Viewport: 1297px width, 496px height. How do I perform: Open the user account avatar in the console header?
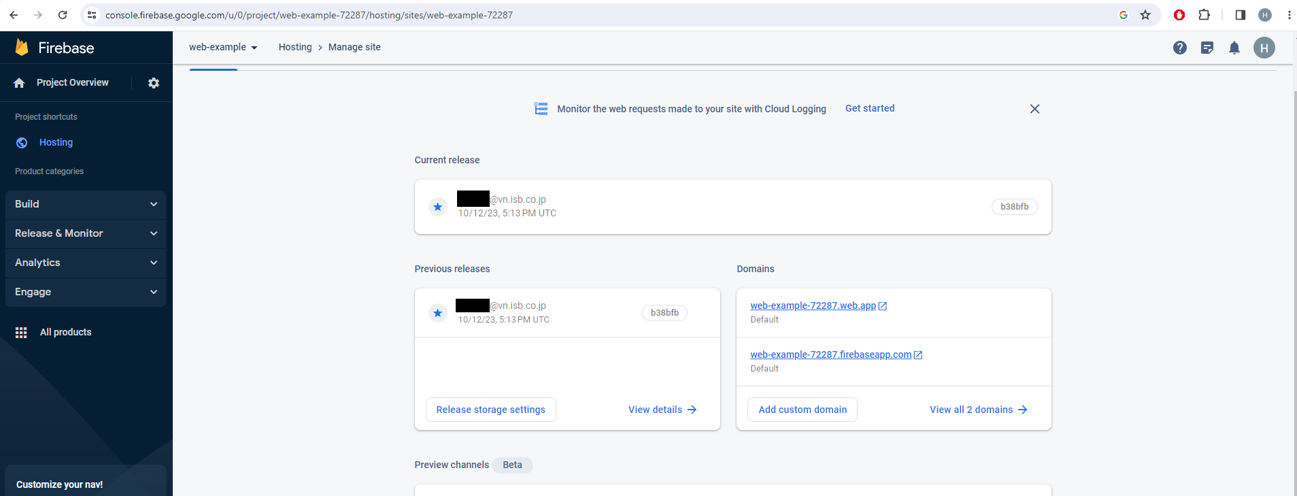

_ _ _ _

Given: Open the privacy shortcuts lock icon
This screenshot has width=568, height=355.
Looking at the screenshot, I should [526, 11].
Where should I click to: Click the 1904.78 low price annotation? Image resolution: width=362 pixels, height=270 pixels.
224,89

_ _ _ _

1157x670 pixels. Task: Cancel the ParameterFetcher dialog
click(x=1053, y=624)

_ _ _ _

Check each line in the entries above for the string "Open", then give the number of matching lines alone.

SOLUTION:
2